## WHAT TO DO
In your copy, repeat the records exactly and leave out the pictures.

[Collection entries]

──────────────────────────────

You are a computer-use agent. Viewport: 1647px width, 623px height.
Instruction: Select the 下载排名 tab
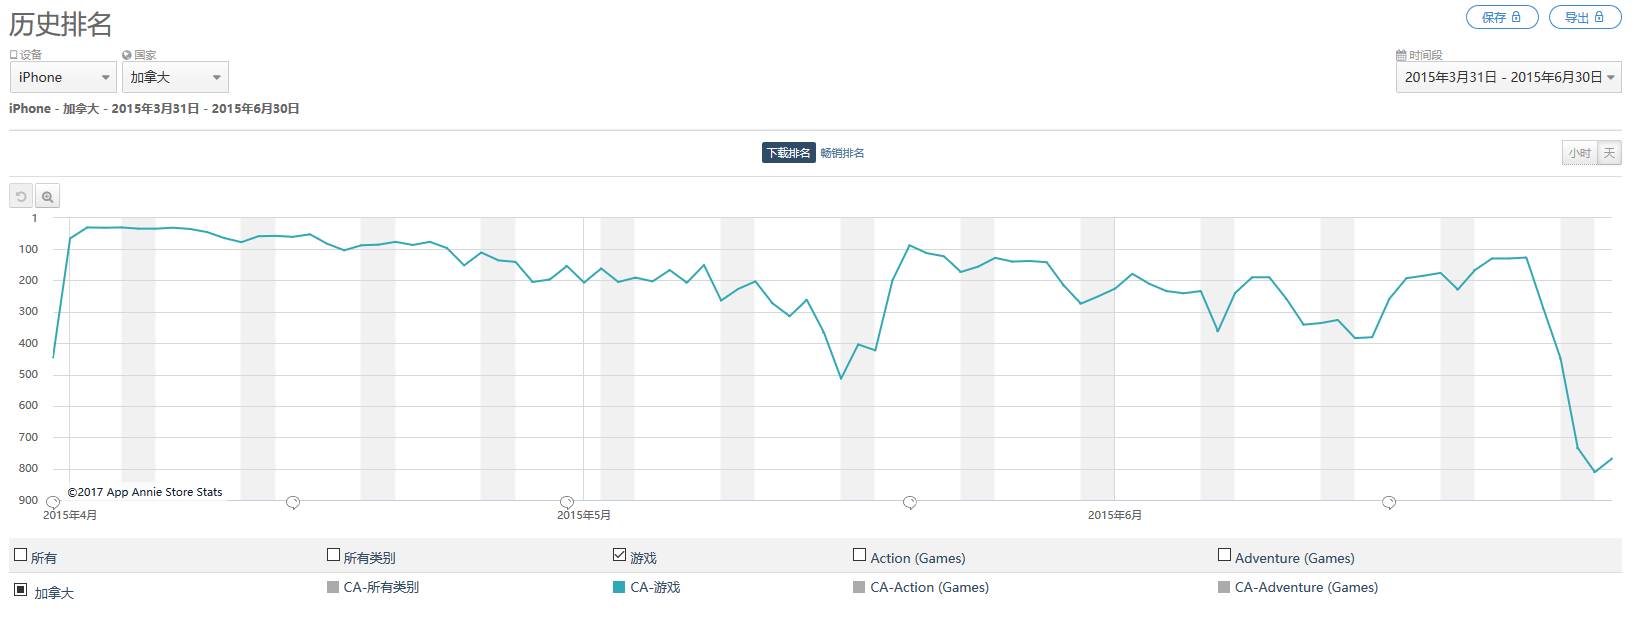[x=788, y=153]
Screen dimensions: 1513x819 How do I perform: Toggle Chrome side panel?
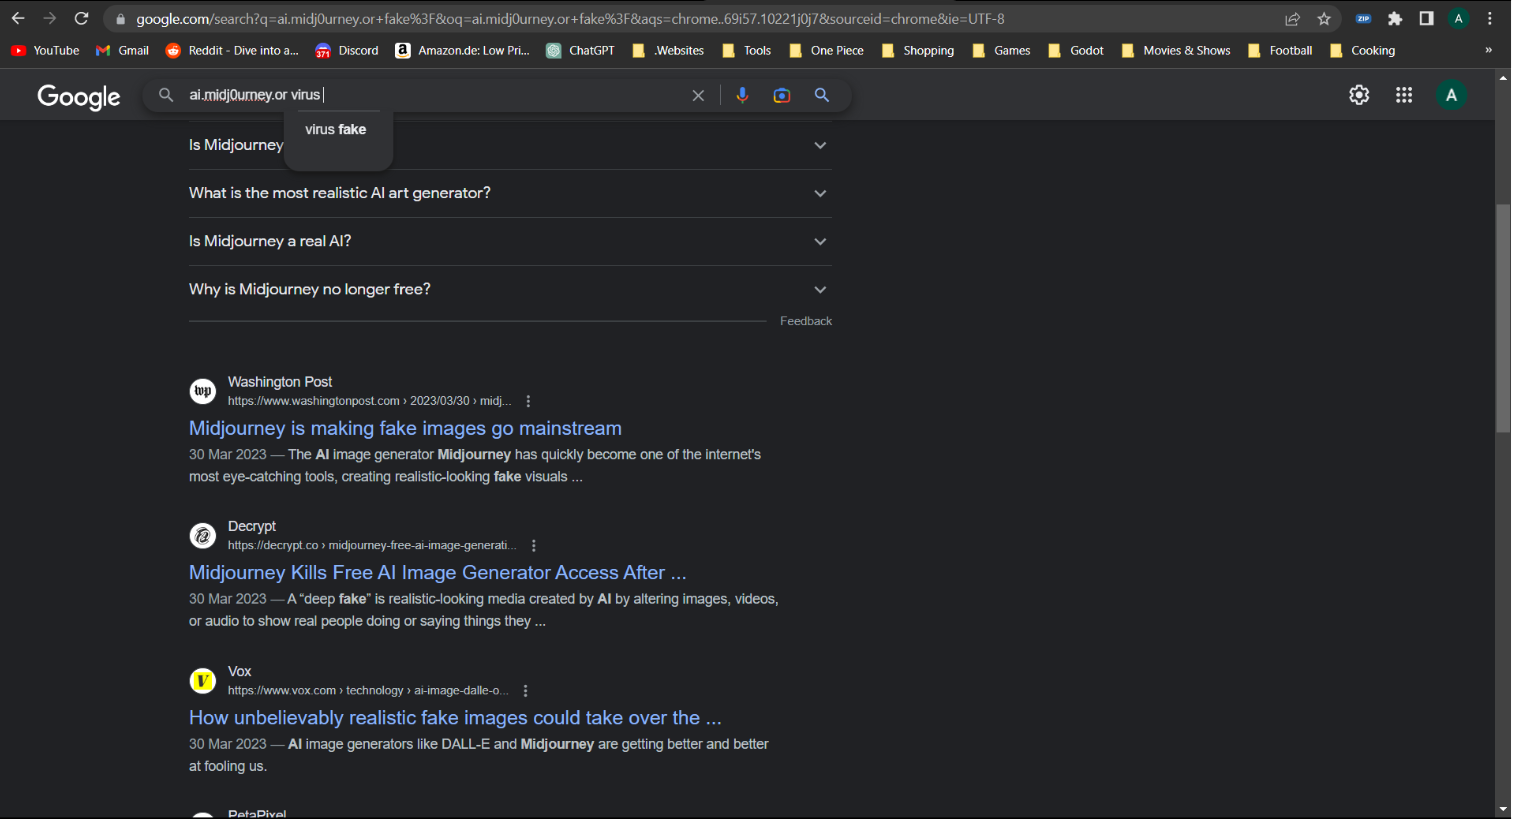(x=1427, y=19)
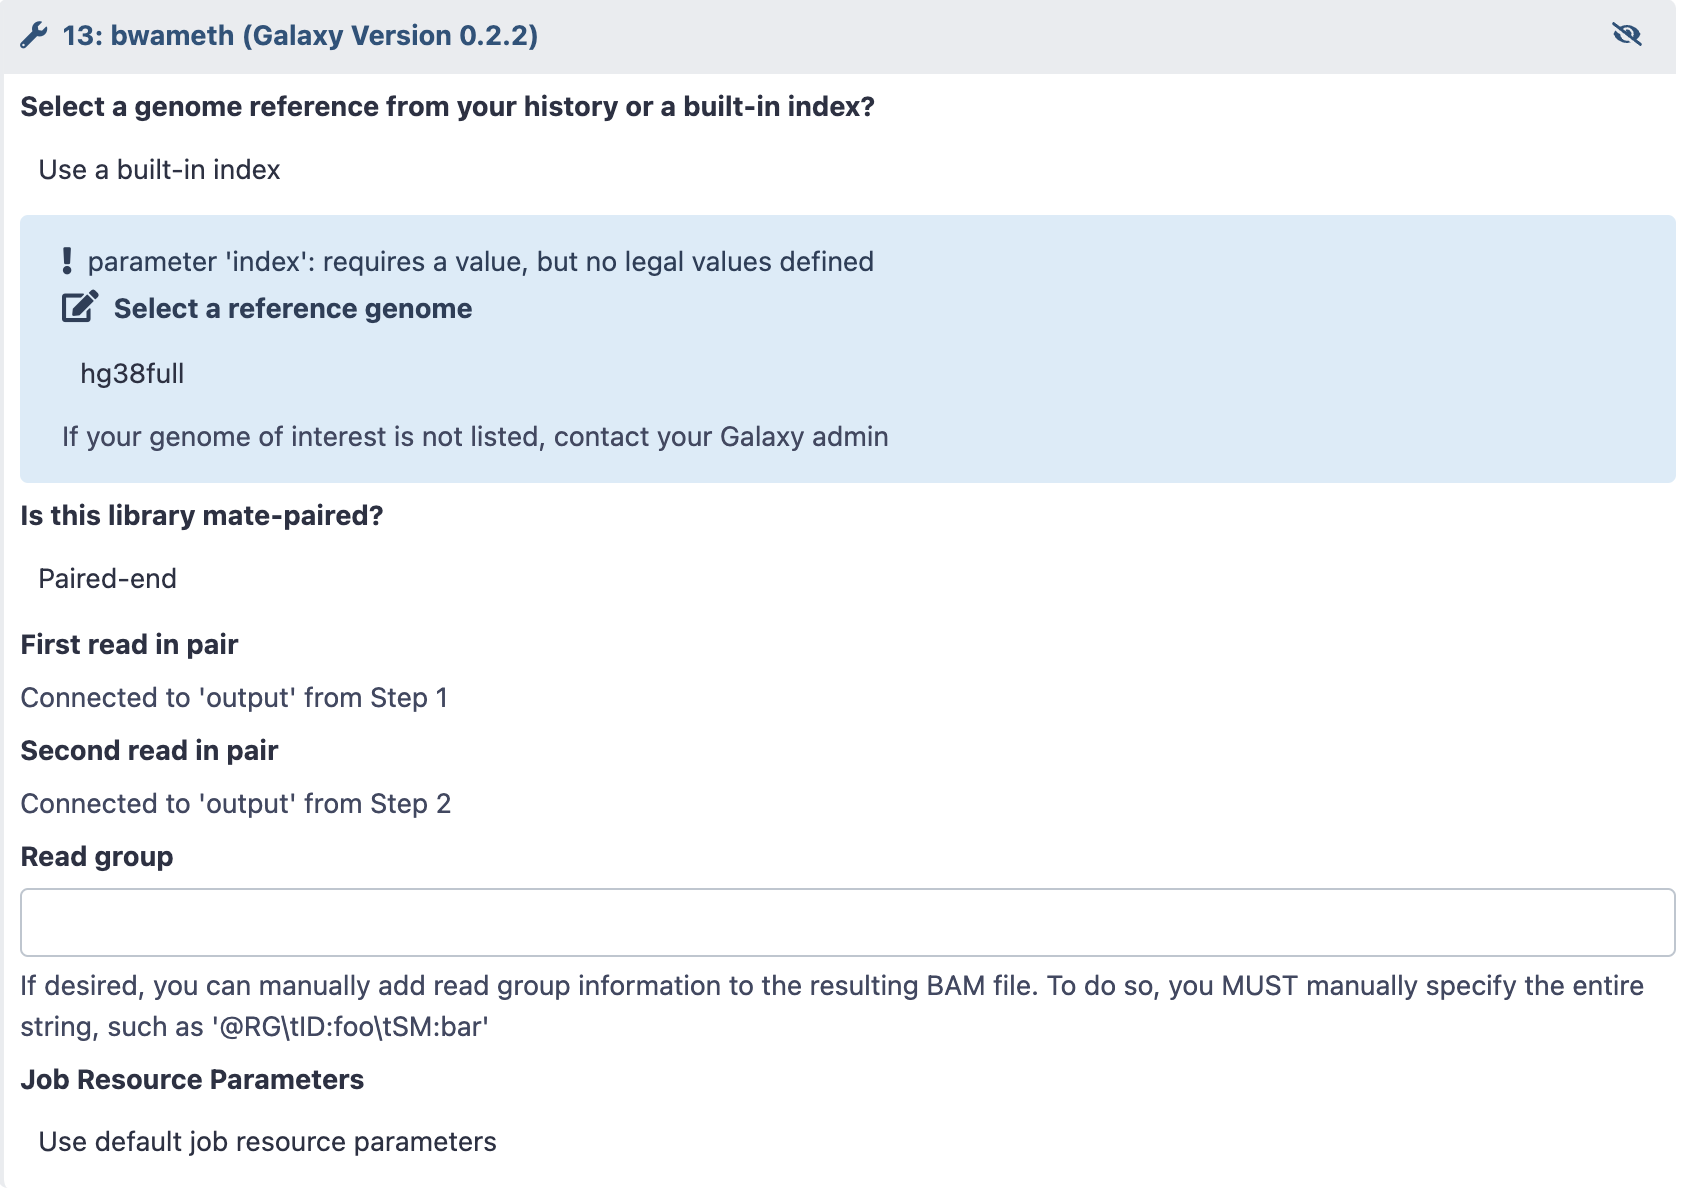Click the 'Second read in pair' label
The width and height of the screenshot is (1688, 1190).
pos(149,750)

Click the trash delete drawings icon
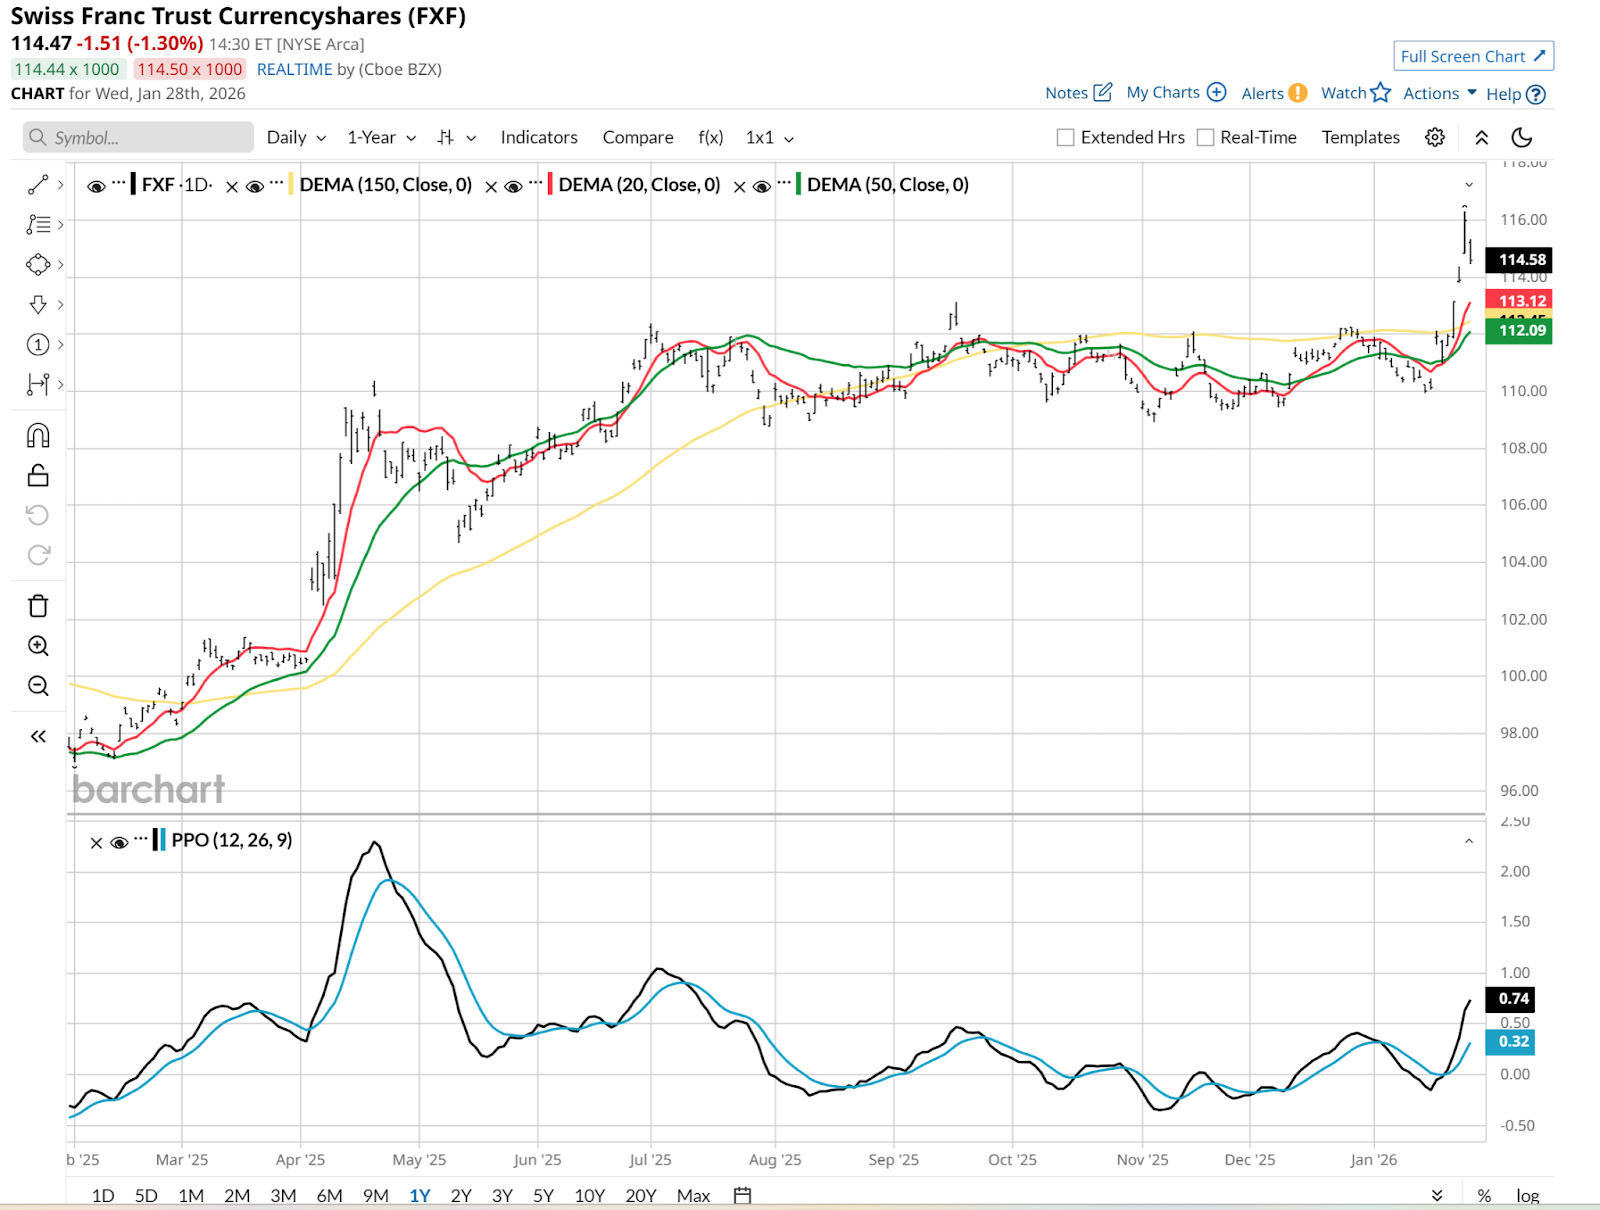point(38,606)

──────────────────────────────

## WRITTEN SOLUTION
You are a computer-use agent. Viewport: 1647px width, 623px height.
Instruction: Select the 下载排名 tab
[x=788, y=153]
Screen dimensions: 1513x819 How do I perform: Toggle Chrome side panel?
(x=1427, y=19)
Click the 'Second read in pair' label
The width and height of the screenshot is (1688, 1190).
pos(149,750)

Click the trash delete drawings icon
point(38,606)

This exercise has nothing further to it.